The 1990s were a golden age for the sporty coupe. There was the Vauxhall Calibra, the Nissan 200SX, the Mazda MX6 and of course, the car we’re looking at here; the Volkswagen Corrado. For many, the Corrado was the ultimate. Certainly, when it launched the motoring press were quick to praise it as being one the finest driving cars of its kind. It was testament to how well Volkswagen could engineer a car, and through being so well engineered, it became the coupe to have. It was a clever design by Volkswagen though, which utilised the platform of the older Mk2 Golf and Jetta. By using this platform Volkswagen was able to make considerable savings. But more importantly, Volkswagen was also able to show the world how capable said platform was when draped with the lighter, smaller, Corrado body.
The Corrado was available in various guises. The ultimate of which is probably the VR6 version, complete with 2,861cc narrow bank V6 with an impressive 187bhp and 245Nm, plus a soundtrack to die for. However, unlike the rest of the Corrado range, the VR6 used the A3 platform, which came from the Mk3 Golf and the Vento. This was because those cars had been built with the VR6 engine in mind, so it made sense to adapt the platform to fit the car, rather than adapt the A2 platform to fit the engine.

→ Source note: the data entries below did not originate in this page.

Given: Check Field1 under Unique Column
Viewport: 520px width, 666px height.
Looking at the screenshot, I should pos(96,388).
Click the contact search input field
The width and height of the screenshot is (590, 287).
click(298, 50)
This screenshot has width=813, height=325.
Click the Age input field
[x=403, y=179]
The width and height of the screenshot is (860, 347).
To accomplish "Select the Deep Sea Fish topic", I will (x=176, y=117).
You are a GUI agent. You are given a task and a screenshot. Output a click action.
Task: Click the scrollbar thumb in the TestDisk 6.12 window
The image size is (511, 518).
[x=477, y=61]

The VR6 engine is still praised as being one of the most impressive engines of its kind. Technically speaking, it’s a V6. However, the bank angle of the cylinders is so shallow - just 15 degrees - that both banks can share a cylinder head. It also meant the VR6 was exceptionally compact and thus could be fitted to cars like the Golf and Corrado without too much difficulty. It offered power and torque like nothing else in its class.
This Corrado shows nine previous owners on the V5, and by looking at the condition of the car as well as the paperwork, it’s obvious that every owner has been caring and well aware of the car’s needs. It has, as we’ll explore later on, lived a life wanting for nothing.

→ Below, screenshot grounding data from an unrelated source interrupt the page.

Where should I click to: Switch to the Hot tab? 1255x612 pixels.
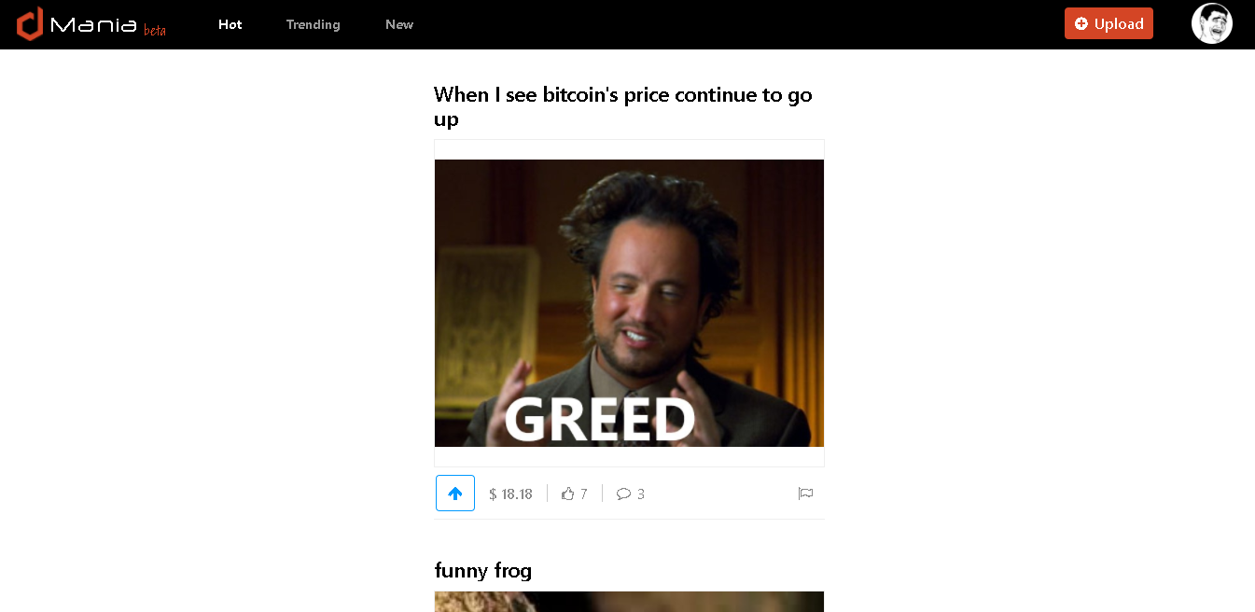[230, 24]
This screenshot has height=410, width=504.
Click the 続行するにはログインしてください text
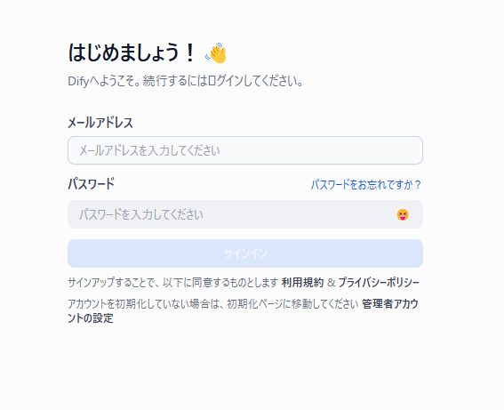tap(223, 81)
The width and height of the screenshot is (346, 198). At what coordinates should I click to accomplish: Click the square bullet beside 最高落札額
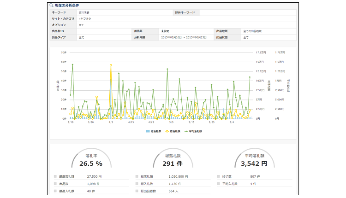point(55,176)
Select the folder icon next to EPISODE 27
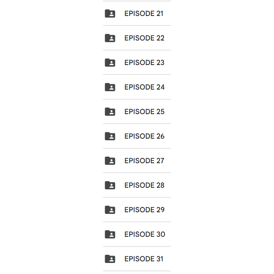 pos(110,161)
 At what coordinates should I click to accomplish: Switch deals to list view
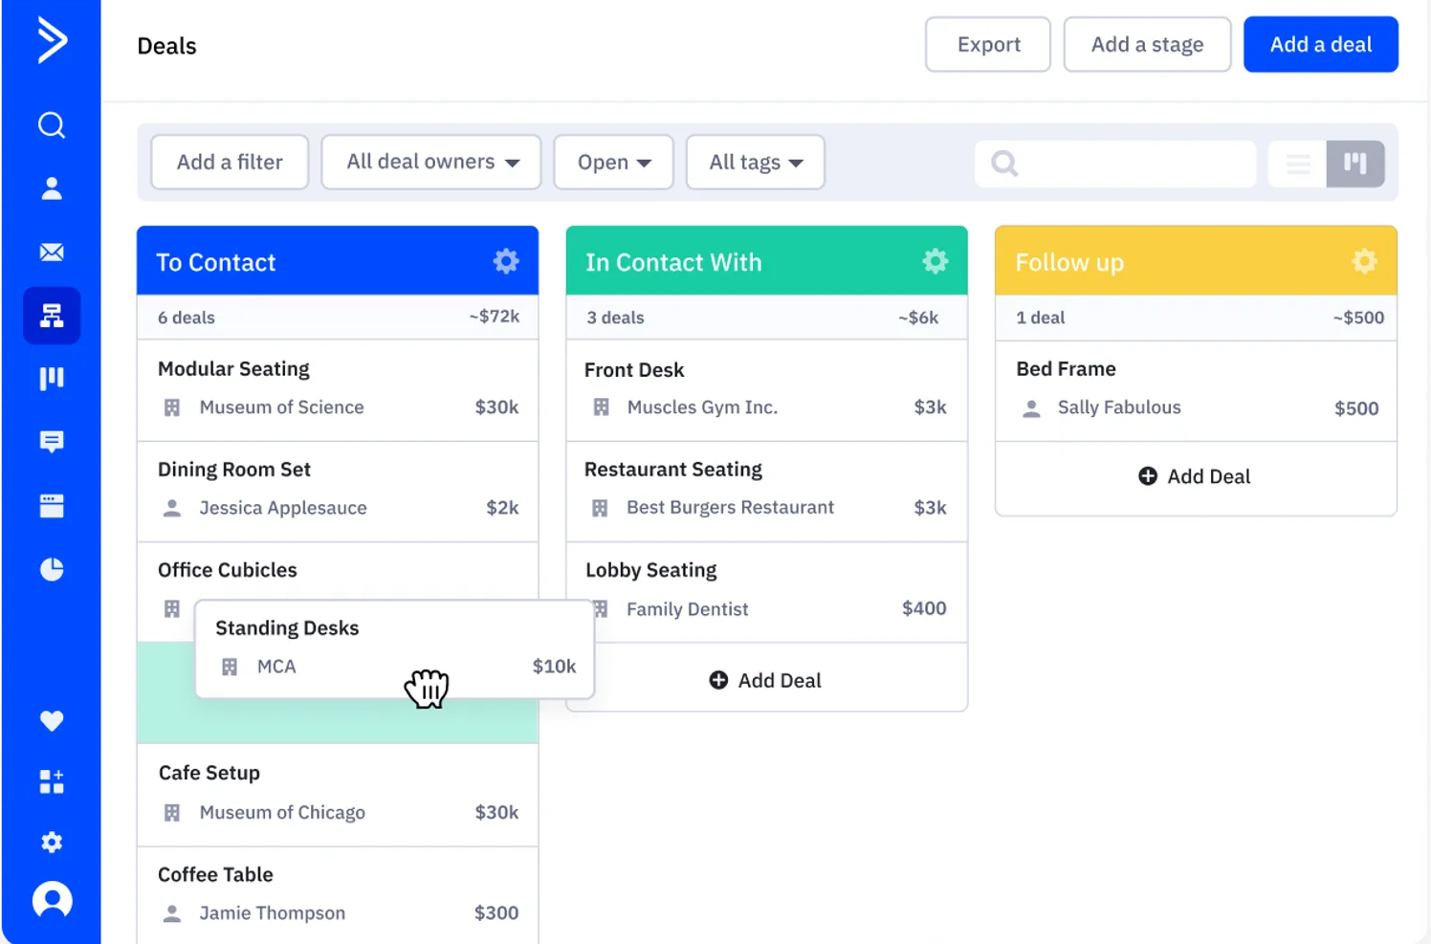1297,164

Supplied new by Windrush Volkswagen, the Corrado was registered on the 3rd of April 1995. The car was ordered in fetching metallic black with matching heated black leather interior. All of which it retains today - this car is largely standard, with only some tasteful and beneficial modification applied.

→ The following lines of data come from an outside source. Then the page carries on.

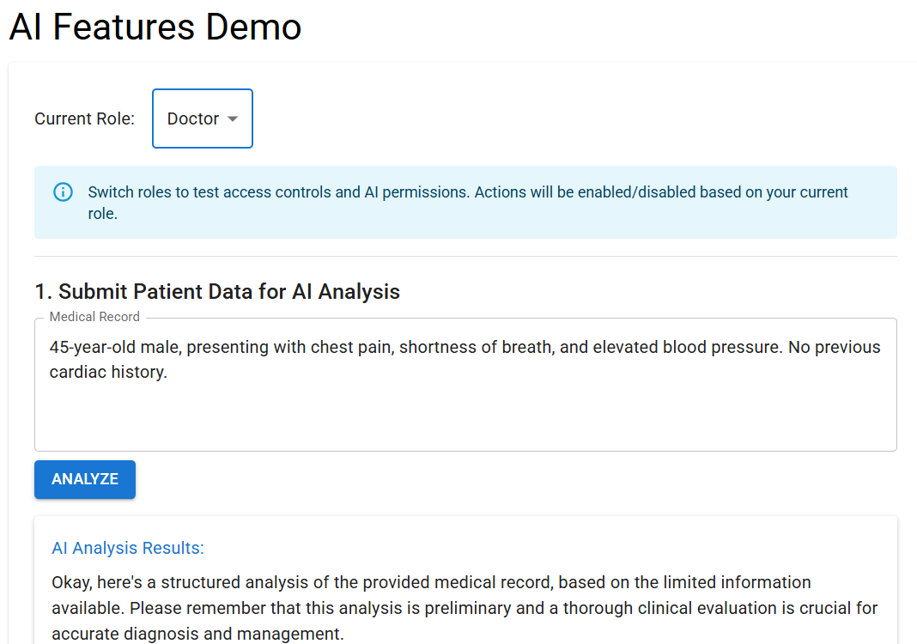This screenshot has width=917, height=644.
Task: Click the Submit Patient Data for AI Analysis heading
Action: click(x=217, y=291)
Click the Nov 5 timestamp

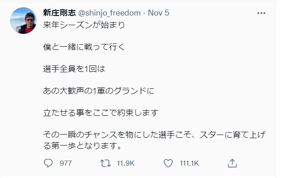click(158, 13)
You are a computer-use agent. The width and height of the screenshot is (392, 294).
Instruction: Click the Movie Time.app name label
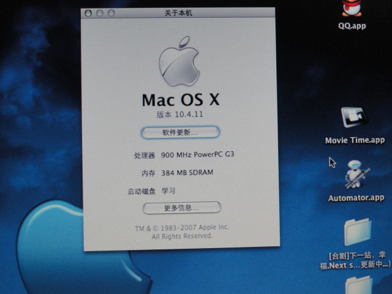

The car sits on a set of 15 inch Speedline five-spoke alloy wheels, a stainless steel exhaust system has been fitted, as has a RamAir induction kit, coilover suspension and upgraded performance ignition leads. All modifications that carry benefit, but also that can all be reverted back to standard without too much fuss.
In terms of the vehicle’s owners, the Corrado was, as mentioned, supplied new on 3rd April 1995. The next owner took the car on 2nd November 1995. They kept the car until the 20th Oct 2003. The owner kept the Corrado until the 13th February 2010. The next until the 11th August 2013. After this, the car was sold again on the 29th June 2014, and again on the 11th of February 2015. That owner passed the car onto the current owner on the 13th May 2017.
The history file for this Corrado is, frankly, breathtaking. From the point of view of an auction house, we are always keen to see lots of history. However, what’s on offer with this car was more than we could have hoped for. There is original paperwork from the supplying dealer including all warranty work, such as a replacement seat to cure a broken adjuster, the running in service and so on.
There is full, stamped, main dealer service history with the car up to 129,000 miles. After this, there are myriad receipts for all manner of service and repair works. This is incredibly reassuring, given the car’s mileage of just over 200,000. However, the detail and the work covered in the near bursting box folder shows how the car has got to that mileage.
A look through the MOT history will show that work has indeed been carried out on the Corrado. It’s worth noting that the MOTs that have been failed in the past can all be attributed to wear and tear items. Bushes, bulbs, wheel bearings and the like. Never anything significant, never anything structural, and never anything that has been ignored. The receipts included with the car can be cross referenced with every MOT to show that the work was done correctly. This is a car that has lived a life of being constantly enjoyed by its owners, as evidenced by the mileage, so it’s a given that wear and tear items would have needed replacement.
Recent works include a new clutch in 2015 at 193k, fitted by a specialist. In 2019 the Corrado was given a full service, new sup gasket, a new NSF tie rod and the suspension was cleaned up and raised by 1cm. This year, just last month in fact, new rear wheel bearings were fitted, a coolant flush was carried out as was a brake fluid flush. New track rod ends were fitted, a new drive flange was fitted and work was carried out to repair the indicator loom.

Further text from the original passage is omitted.